Passage:
· · · · · · ·

5.8 This Agreement has been duly authorized, executed and delivered by the Holder and no filing with, or authorization, approval, consent, license, order, registration, qualification or decree of, any governmental body, agency or court having jurisdiction over the Holder, other than those that have been made or obtained, is necessary or required for the performance by the Holder of its obligations under this Exchange Agreement or to consummate the transactions contemplated herein.
5.9 This Agreement constitutes the legal, valid and binding obligation of the Holder, enforceable against the Holder, subject to applicable bankruptcy, insolvency and similar laws affecting creditors’ rights generally and to general principles of equity.
5.10 Each Holder listed on Schedules I and II hereto currently holds legal and beneficial interests in the aggregate liquidation amount of the Preferred Securities set forth next to their names on such Schedules I and II.
Section 6. Covenants. Each of the Exchangors and the Holders covenants and agrees with the other parties hereto as follows:
6.1 Compliance with Representations and Warranties. During the period from the date of this Agreement to the Exchange Date, the Exchangors and the Holders shall use commercially reasonable efforts to cause their representations and warranties contained in Sections 4 and 5, as applicable, to be true as of the Exchange Date (except as otherwise noted therein), after giving effect to the transactions contemplated by this Agreement, as if made on and as of the Exchange Date.

· · · · · · ·

Information provided:
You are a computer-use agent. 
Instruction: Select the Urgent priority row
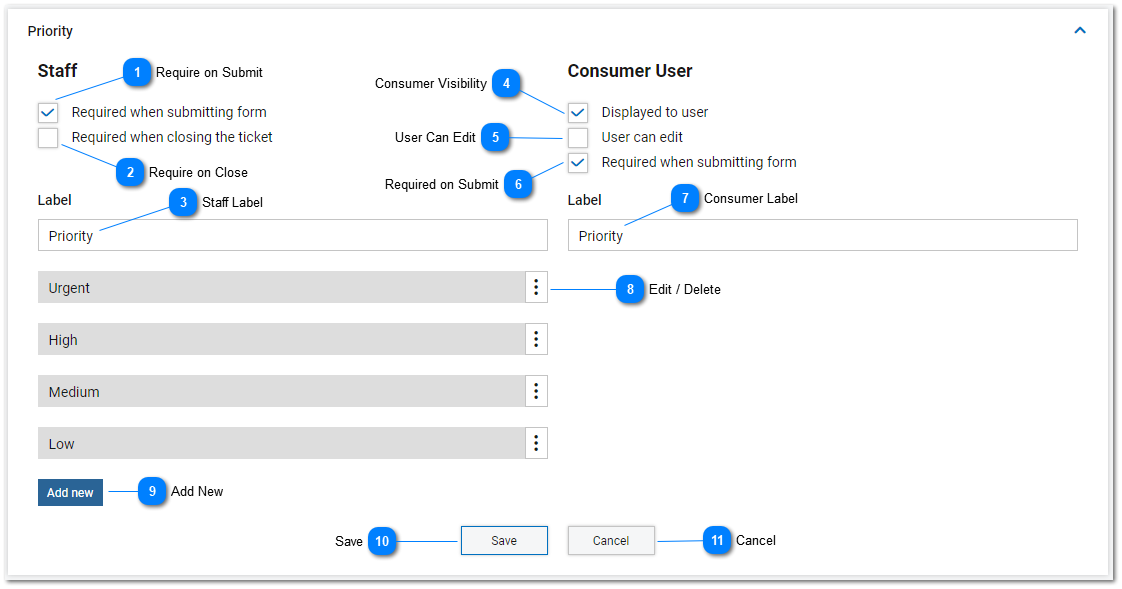281,287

· · · · · · ·

Reproduce the exchange agreement passage word for word, from "5.8 This Agreement" through the end of section 6.1.

5.8 This Agreement has been duly authorized, executed and delivered by the Holder and no filing with, or authorization, approval, consent, license, order, registration, qualification or decree of, any governmental body, agency or court having jurisdiction over the Holder, other than those that have been made or obtained, is necessary or required for the performance by the Holder of its obligations under this Exchange Agreement or to consummate the transactions contemplated herein.
5.9 This Agreement constitutes the legal, valid and binding obligation of the Holder, enforceable against the Holder, subject to applicable bankruptcy, insolvency and similar laws affecting creditors’ rights generally and to general principles of equity.
5.10 Each Holder listed on Schedules I and II hereto currently holds legal and beneficial interests in the aggregate liquidation amount of the Preferred Securities set forth next to their names on such Schedules I and II.
Section 6. Covenants. Each of the Exchangors and the Holders covenants and agrees with the other parties hereto as follows:
6.1 Compliance with Representations and Warranties. During the period from the date of this Agreement to the Exchange Date, the Exchangors and the Holders shall use commercially reasonable efforts to cause their representations and warranties contained in Sections 4 and 5, as applicable, to be true as of the Exchange Date (except as otherwise noted therein), after giving effect to the transactions contemplated by this Agreement, as if made on and as of the Exchange Date.